Floods cannot quench love, rivers cannot drown it.
-- The Song of Songs

I am pouring sweet water on my altar for you
praying that this prayer matters
Take my seven day candle out to recycling
cause none of it
did
shit.
I delete all entries in my mailbox containing the words
Humanitarian crisis civilian deaths heat weapon
infrastructure overwhelmed

Staring into the computer at work,
I see scorched air rising from Baghdad
bombs with wings like small butterflies
that seek a seven year old's head a mother's swollen belly
we pierced the heart of baghdad today my heart
my cervix pinches with cramps
I feel this shit blowin up my womb
like the fresh c-section scars of the women
who rushed to give birth
before the bombing started

And no, I'm not marching to the consulate today
I  stay home light another candle
I don't have any gun
except  my tongue my heart my skin
I am pouring sweet water on my altar for you/knowin that this prayer is
all I can do
remembering
survivors survive
whether they want us to
or not

for the people of Iraq

Leah Lakshmi Piepzna-Samarasinha is a US-raised, Toronto-based, queer, South Asian / Sri Lankan writer and spoken word poet.
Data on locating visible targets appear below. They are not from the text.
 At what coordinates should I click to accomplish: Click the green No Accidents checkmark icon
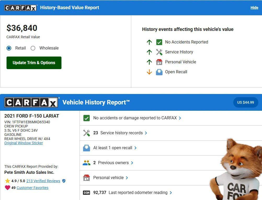point(159,42)

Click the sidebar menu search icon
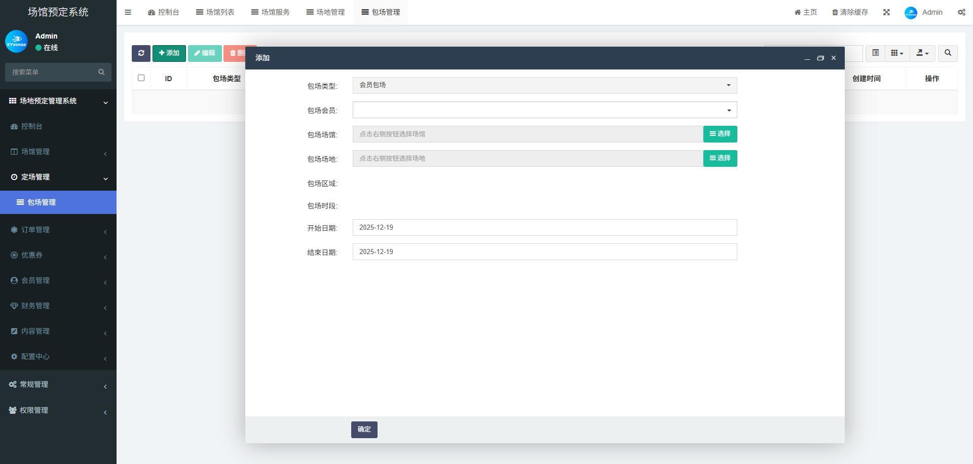coord(101,72)
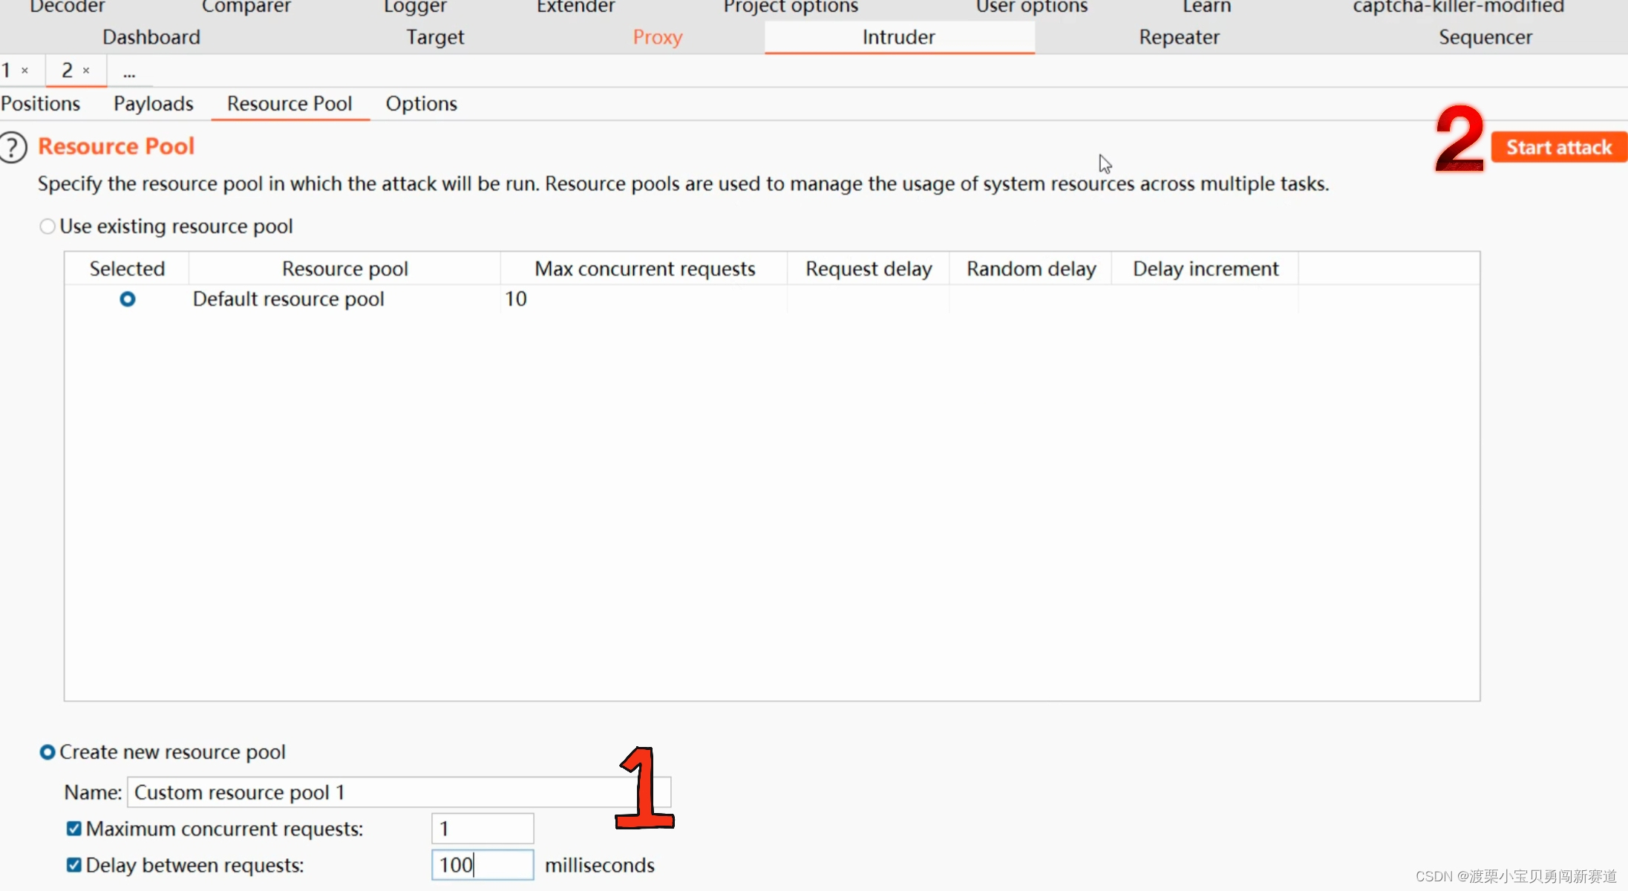
Task: Switch to the Repeater tool tab
Action: pyautogui.click(x=1179, y=37)
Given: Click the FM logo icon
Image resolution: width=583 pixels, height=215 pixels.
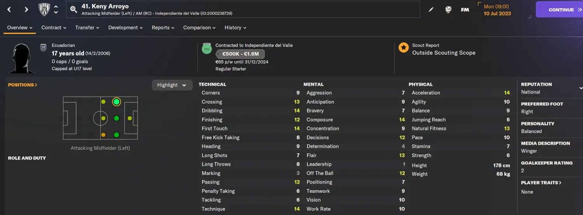Looking at the screenshot, I should [465, 10].
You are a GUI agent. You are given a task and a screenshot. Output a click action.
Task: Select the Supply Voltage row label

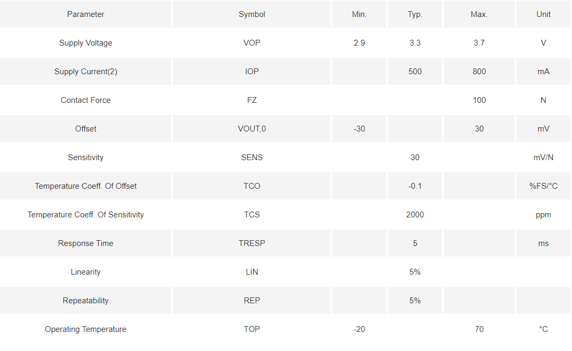point(85,43)
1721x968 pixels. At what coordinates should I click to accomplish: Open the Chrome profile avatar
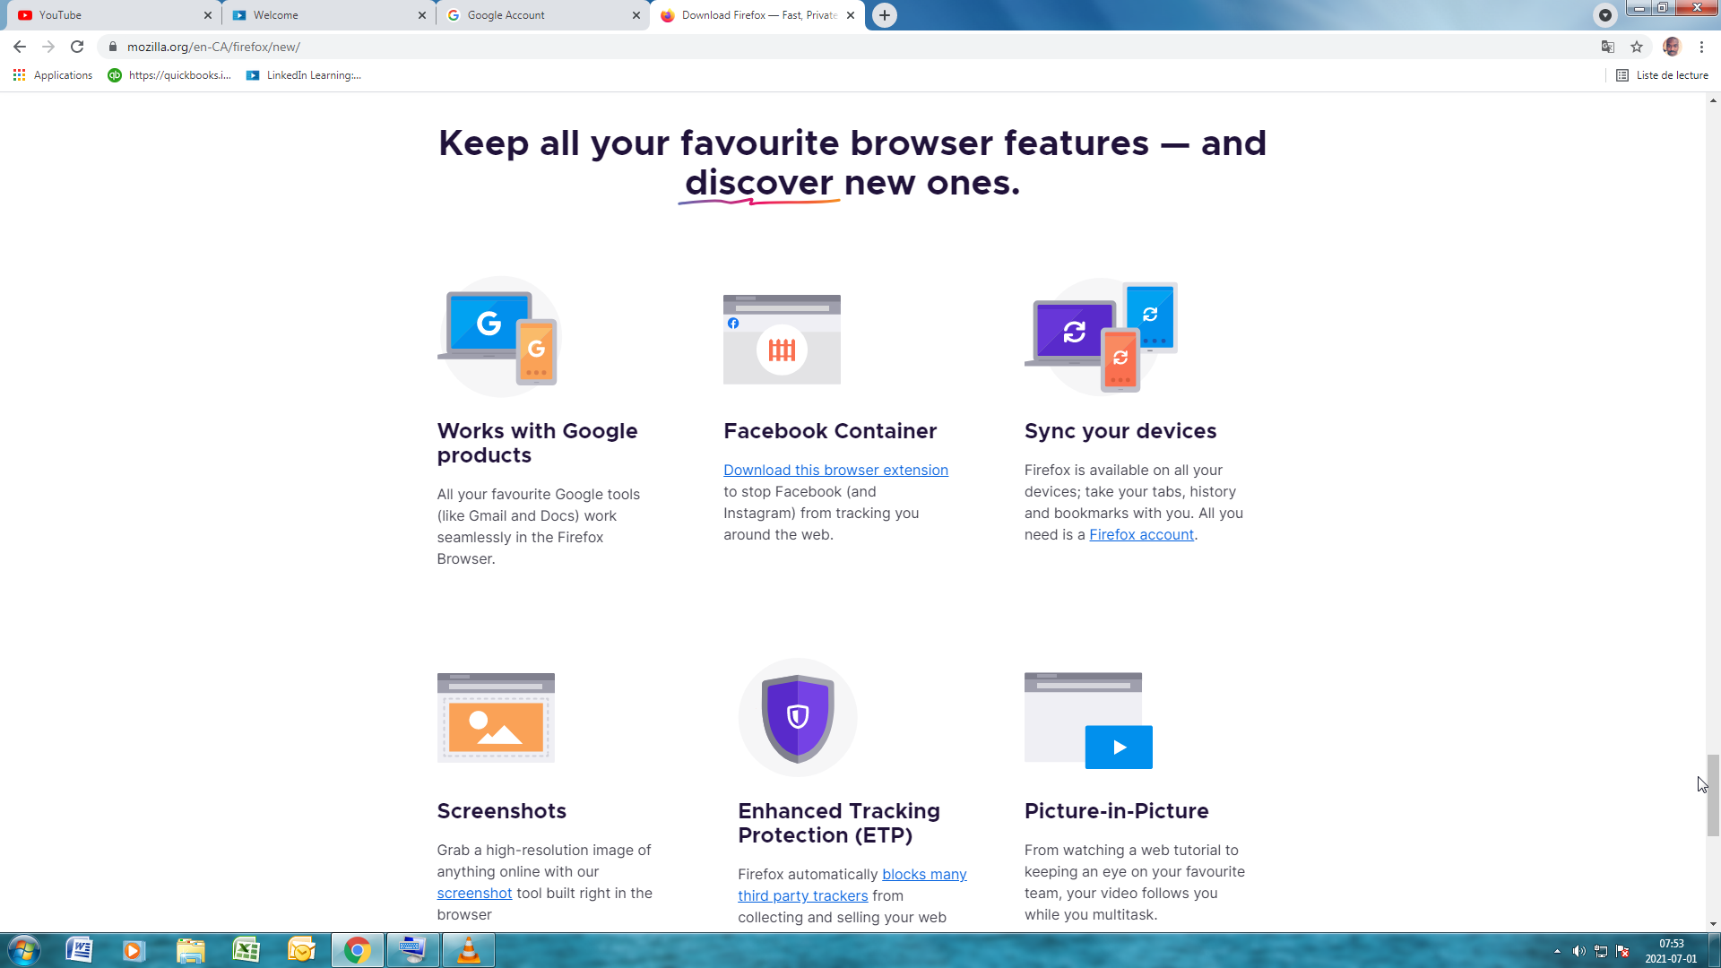(x=1672, y=47)
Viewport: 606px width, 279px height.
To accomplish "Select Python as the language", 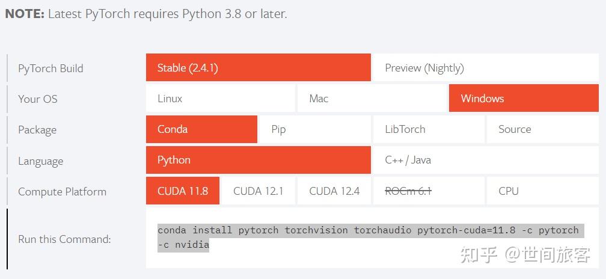I will tap(258, 160).
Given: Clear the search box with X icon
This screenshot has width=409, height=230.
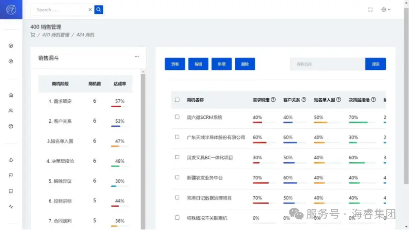Looking at the screenshot, I should point(90,9).
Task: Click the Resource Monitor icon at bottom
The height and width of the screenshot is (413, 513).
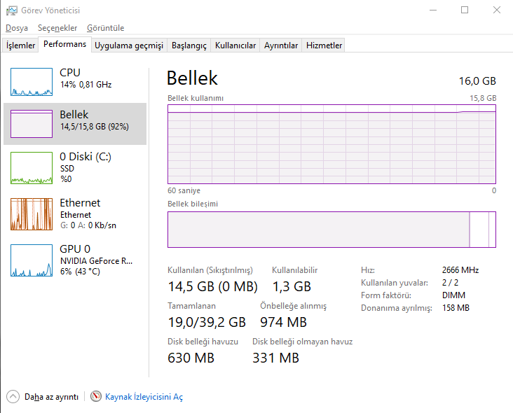Action: coord(96,396)
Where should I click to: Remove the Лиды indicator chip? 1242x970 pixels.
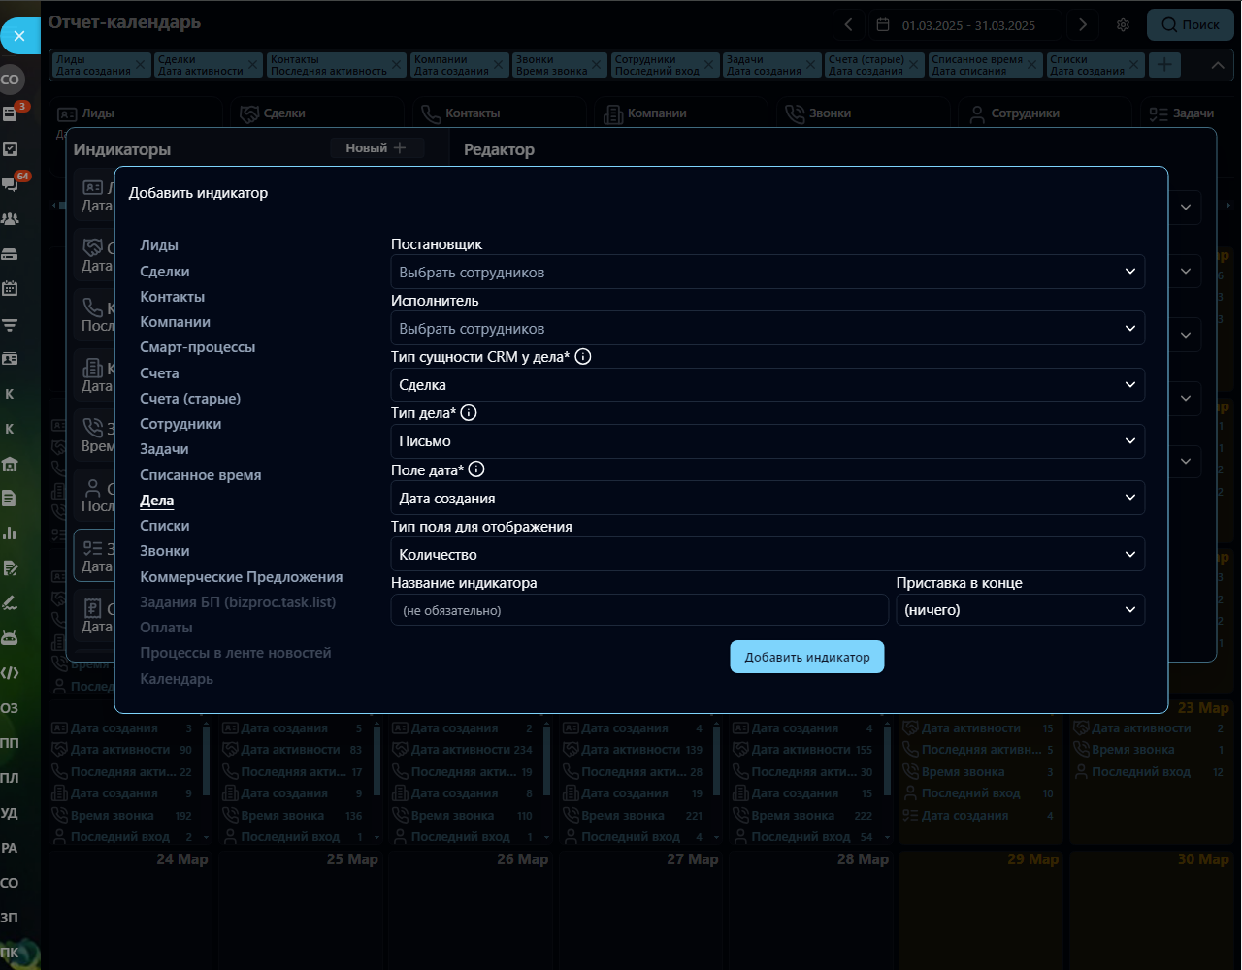coord(140,65)
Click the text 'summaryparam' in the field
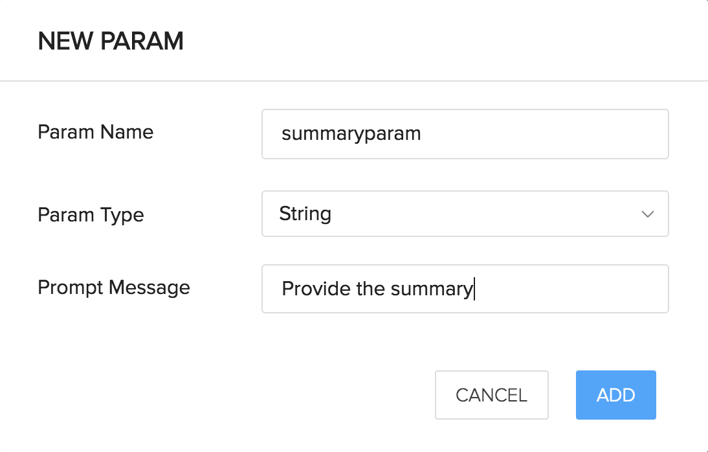 [x=351, y=134]
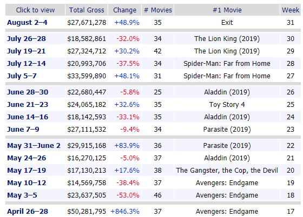
Task: Open the May 10–12 weekend link
Action: pos(27,182)
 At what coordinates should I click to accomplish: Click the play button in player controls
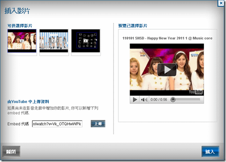pos(135,99)
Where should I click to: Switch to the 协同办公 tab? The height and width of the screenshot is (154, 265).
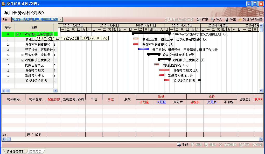click(35, 151)
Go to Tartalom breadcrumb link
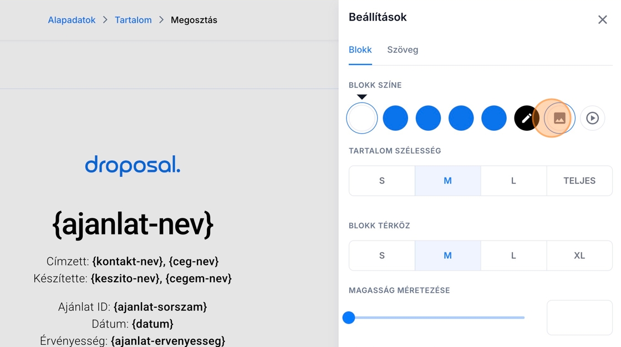 [133, 20]
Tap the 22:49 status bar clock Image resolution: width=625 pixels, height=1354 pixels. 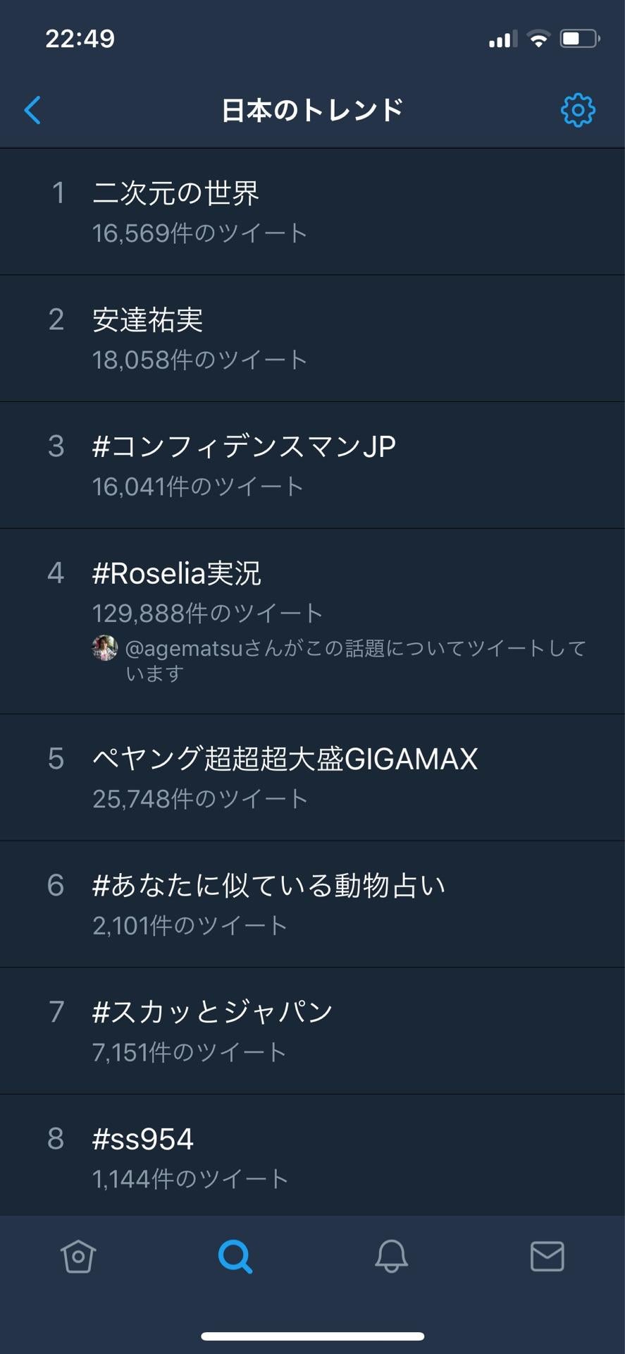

She has performed her work throughout the United States and Canada at many conferences, protests, and bars, especially within the South Asian and queer of color art scenes, including the 2003 Asian Pacific Islander Spoken Word Summit and the Color of Violence 2 Conference in Chicago. Her writing has been published in numerous anthologies, including A Girl's Guide To Taking Over the World, Colonize This!, Brazen Femme, and Dangerous Families, as well as in the periodicals Bitch, big boots, Fireweed, Trade, Anything That Moves, and Bamboo Girl. She teaches writing to queer, trans, and Two Spirit youth at Supporting Our Youth Toronto and publishes the queer people-of-color anti-war 'zine Letters from the War Years. Her first book, consensual genocide, is forthcoming in 2004. She is currently spreading cranky brown queergirl poetry love on the Brokeass Browngirl Tour of the northeastern United States.